Horizon: Zero Dawn is an excellent videogame, how could it not be? The pitch alone is worthy of your attention: A post apocalyptic world where human beings have gone back to living in tribal communities, nothing remains of the people who came before, except the skeletons of buildings and, of course, enormous robot dinosaurs. You play as Aloy, a terribly named but incredibly resourceful woman, who is exiled from her tribe for reasons that aren’t clear in the beginning. With the help of your father, Rost, you learn to hunt the robot dinosaurs, and then head off on your grand adventure, looking for answers about your birth, about a terrifying cult that worships machines, and about the circumstances that led the world to the state it is now in.
In truth, Horizon really has no business being even close to as good or as fun as it is. The mechanics the game employs are not new or even especially unique. You climb enormous robotic creatures to open different parts of the map, much the same as you climb any other viewpoint in any other open-world game. You mark your human targets before charging in to fight them. You harvest resources from machines, from wildlife, and from the environment to craft upgrades. You apply skill points to skill trees as you level up your character. You explore your map, collecting missions and special items. You don’t even have the option of customizing your character’s appearance, which the majority of western RPGs would give you. Yet, Horizon Zero Dawn manages to be the best version of all of these things. It manages to take the tropes and expectations of the countless other versions of open-world games, and it shows you a fantastic example of how they can and should work. The last time a game like this worked for me as much as Horizon does was Far Cry 3, which loses points by virtue of not having any robot dinosaurs to fight.
What works most in Horizon‘s favour is the world that it builds for you. You are in a post-apocalyptic setting that yet feels lush and alive. This is not a toxic wasteland, or a barren desert—there is so much in Horizon’s world, the map is filled with a variety of interesting landscapes and ecosystems to explore, varying from the aforementioned barren desert, to snowy mountains, and lush forests. You are also presented with an enormous number of characters and communities to interact with, and get side missions from. Each settlement you come across presents you with additional missions, and none of these feel like busywork or fluff. Everything in Horizon feels important and manages to hold your attention. Characters feel fleshed out and you want to know what they have to say.
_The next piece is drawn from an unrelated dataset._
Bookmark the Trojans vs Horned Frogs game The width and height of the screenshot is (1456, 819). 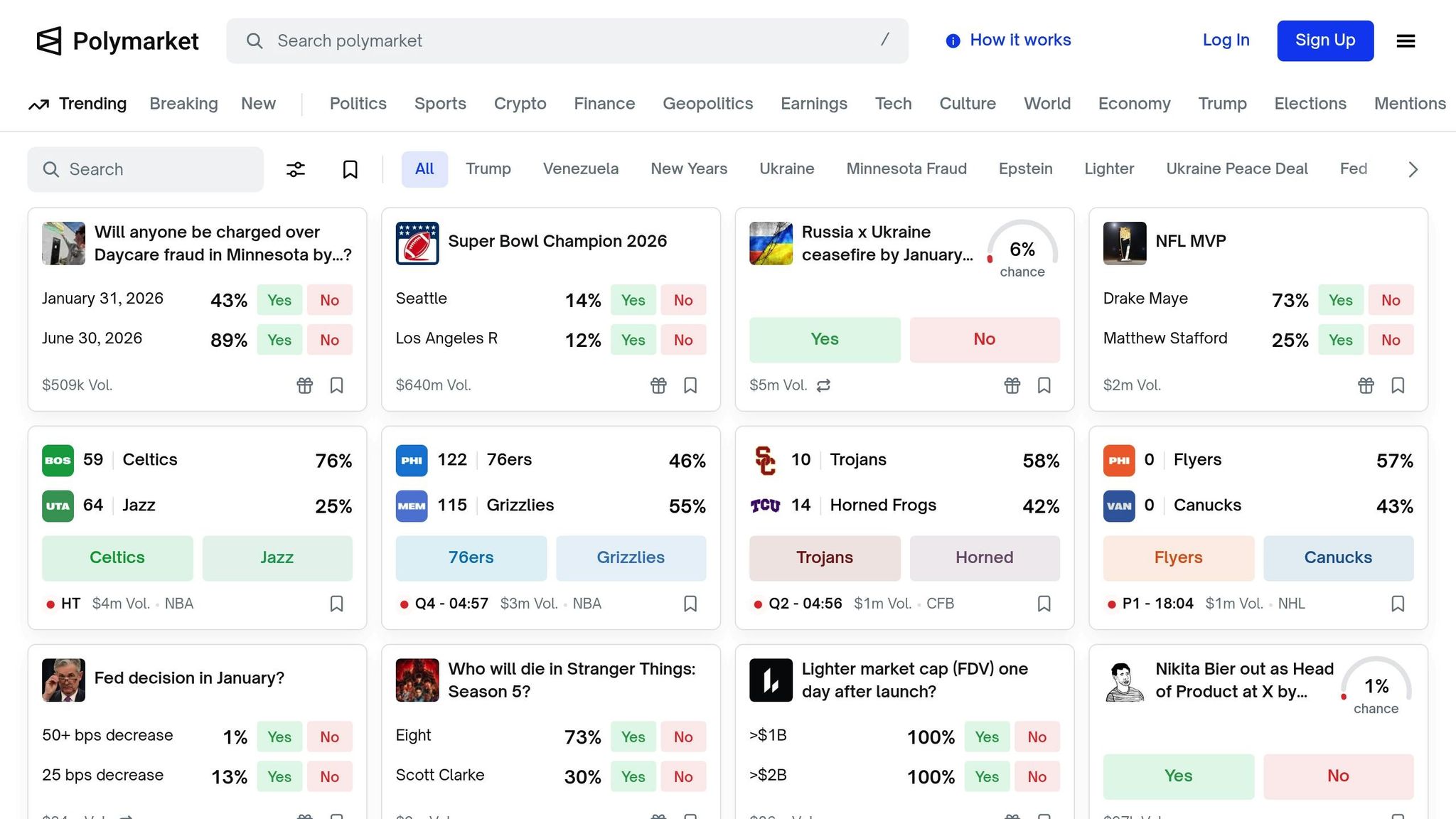coord(1044,604)
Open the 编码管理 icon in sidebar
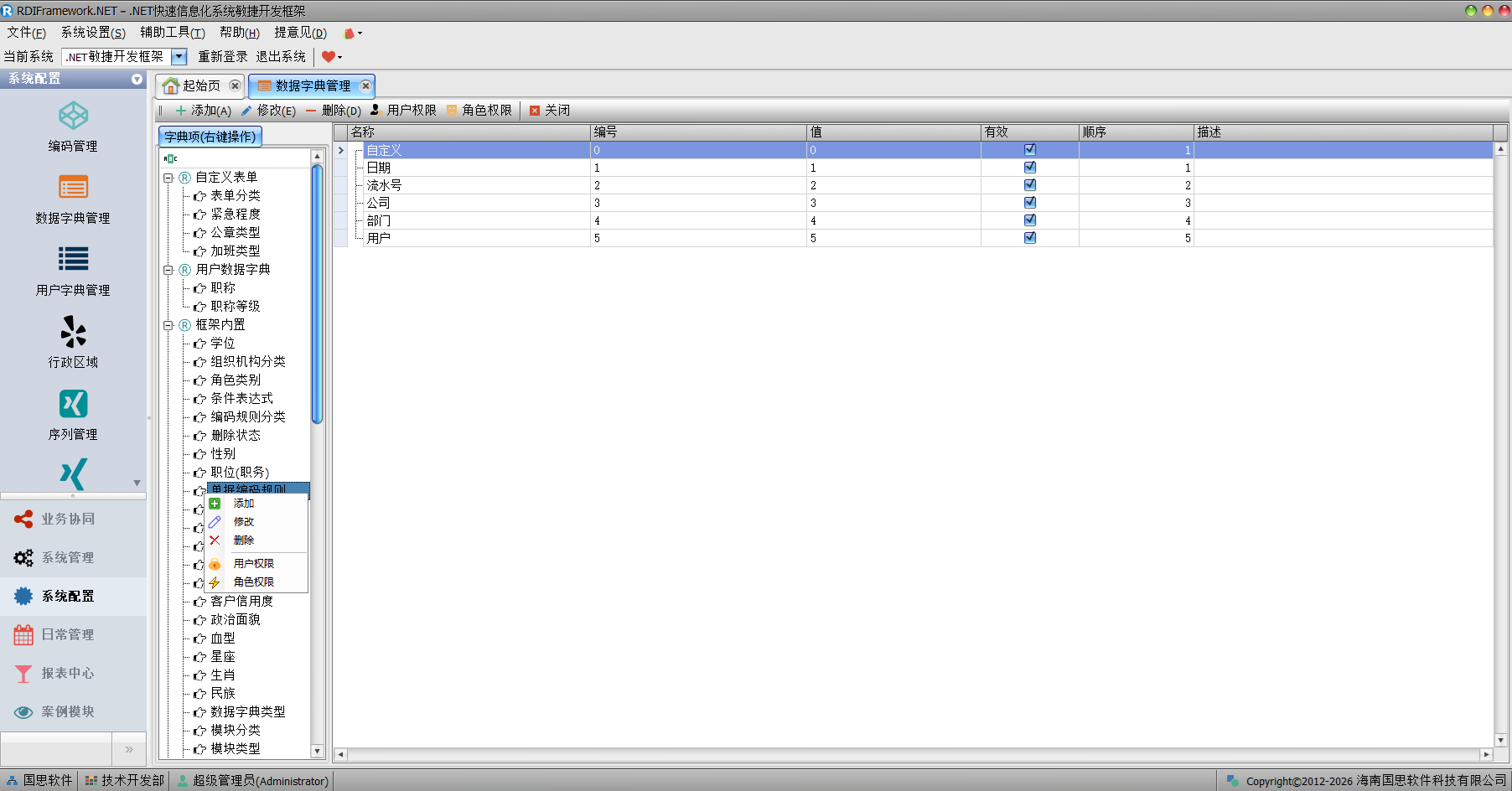This screenshot has height=791, width=1512. point(73,116)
I found myself digging deep into dialogue trees, needing to know more about these people.
For anyone who loves science fiction, particularly contemporary science fiction, the main questline is fascinating, sending you on a quest to find out just what happened to the “old-ones”, where these seemingly self-sufficient robo-dinosaurs came from, and the origins of your, apparently, miraculous birth. The journey you go on to understand what happened to this devastated world has a real weight to it, and you really along with the story’s main character, Aloy, as you uncover more and more of the story. I found myself actively stopping main story quests in order to do some of the side-quests, because I wanted to know even more about what was happening. I haven’t been so engaged and drawn into the story of a videogame in quite some time, particularly in a AAA game. There are tremendous story examples in indie games and major releases to be sure, but this one gripped me in similar fashion to last-gen’s The Last of Us.
Like all games, Horizon is not perfect. Aloy, while being a tremendously fun character to play, can be sarcastic and quippy to the point that it becomes a bit tedious to listen to. Collecting coffee mugs or metal flowers can feel a bit like a chore, but never to the extent that I don’t want to collect them. There are, of course, issues that have come up around criticism of cultural appropriation through some of the language used in the game. I am not about to decide what is and isn’t offensive of problematic on behalf of others, particularly as an outsider from these cultures, but to me it felt like its use is explained through the fiction of the game. It felt like the return to a tribal way of life made sense and even seemed to follow a real-world logic, as if this was the way that things would go in real life. Again, I’m not going to tell someone that they are wrong for being uncomfortable or even offended by it, but in terms of my own, admittedly privileged experience, it didn’t feel terribly uncomfortable. If nothing else, the conversation it inspires is an interesting and valuable one.
Horizon: Zero Dawn is a breath of fresh air, and its success is a tremendously good thing. This game has proven that a game with a female protagonist can be not only excellent, but extremely profitable, at least according to the nearly three million units moved in the first two weeks of the game’s release. It shows that a new intellectual property can be huge financially, and hopefully these two things will encourage more risk and experimentation in the industry going forward. To be sure, Horizon contains much of the same mechanics and tropes we’ve seen in other games like it, and so feels like a safe experiment. But my hope now is that Horizon will encourage developers to be brave and to embrace new ideas going forward. It’s hard to believe how great the first few months of 2017 have been with video games, and a tremendous part of this comes from Horizon: Zero Dawn. If you haven’t played it yet, then you absolutely need to.